Processing of each field:

  • lastvalue, prevvalue: added to shared memory and updated on receipt of new value, this will be already handled by value cache.
  • prevorgvalue, lastclock, lastns: added to shared memory and updated on receipt of a new value; same logic as if we added a new item for processing

Queue related internal checks

The queue related internal checks will use information from the shared memory instead of accessing the database.

Interface changes

The functionality affects four major components of the interface: Monitoring -> Overview, Monitoring -> Latest Data, Monitoring -> Web and Administration -> Queue.

Monitoring -> Overview, Monitoring -> Web and Monitoring -> Latest data

The information for these pages and also for history related macros (last and previous values, last timestamp) will be retrieved from the historical tables using Zabbix API instead of calls to item.get.

Macros

History related macros ({ITEM.VALUE}, {ITEM.LASTVALUE}, etc) should use values retrieved from the historical tables.

Administration->Queue

The queue will be retrieved directly from Zabbix server using JSON protocol. The information will be available only if Zabbix server is running.

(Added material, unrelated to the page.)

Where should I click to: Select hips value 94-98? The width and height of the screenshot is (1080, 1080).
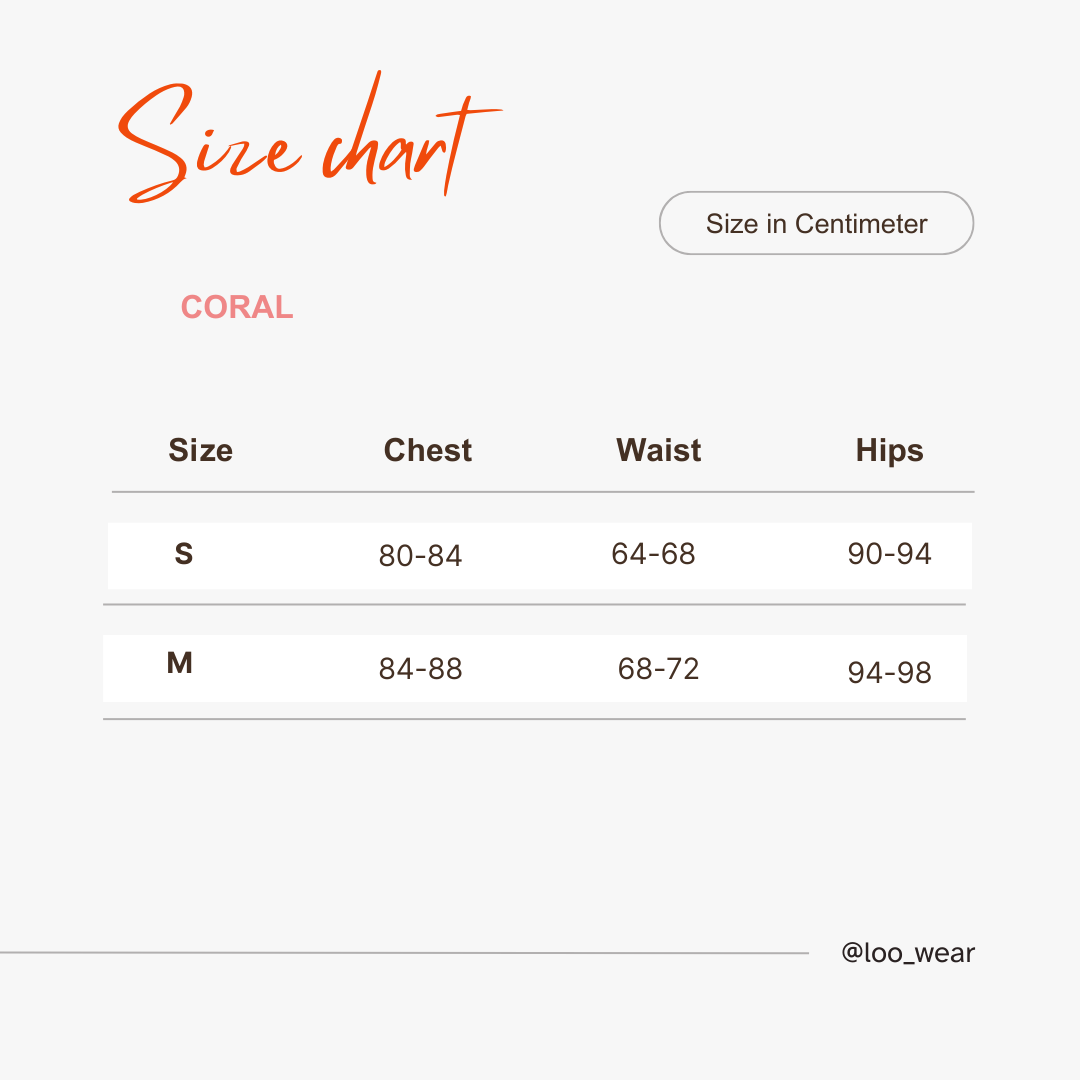pos(889,673)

In case if connection to the server cannot be established a standard message box "Unable to connect to Zabbix server" will be displayed and no data tables will be shown.

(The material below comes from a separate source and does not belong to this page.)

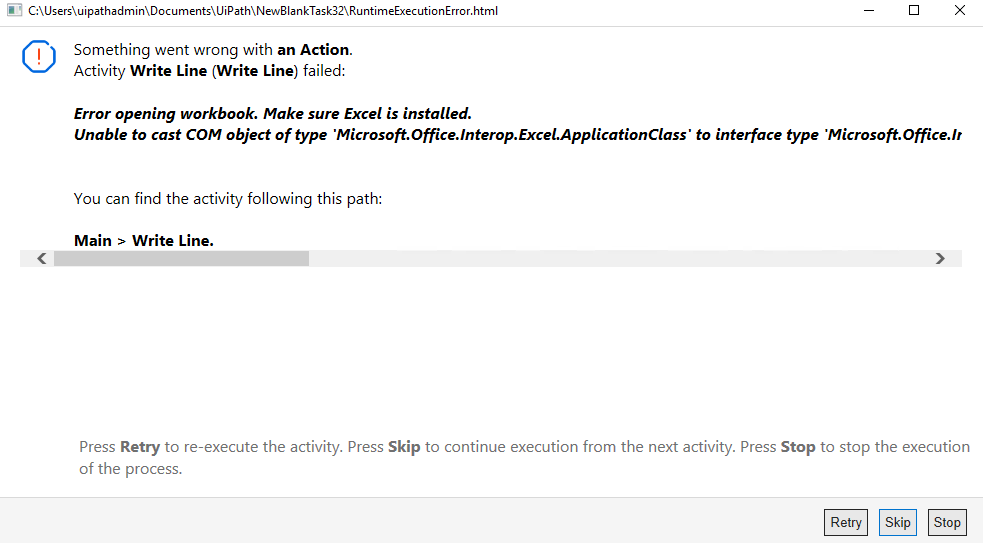Maximize the error dialog window
The width and height of the screenshot is (983, 543).
914,11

JSON request implementation details

There will be new ZBX_PROTO_TAG_REQUEST defined as ZBX_PROTO_VALUE_GET_QUEUE ('queue.get'). Value of ZBX_PROTO_TAG_TYPE will specify type of returned information:

 'overview': number of delayed items per item per delay period
 'overview by proxy': number of delayed items per proxy per delay period
 'details': list of delayed items

Server will validate permissions by receiving session id ("sid"). The server will not return queue if it is not a valid session, user is not logged in or it is not a super admin.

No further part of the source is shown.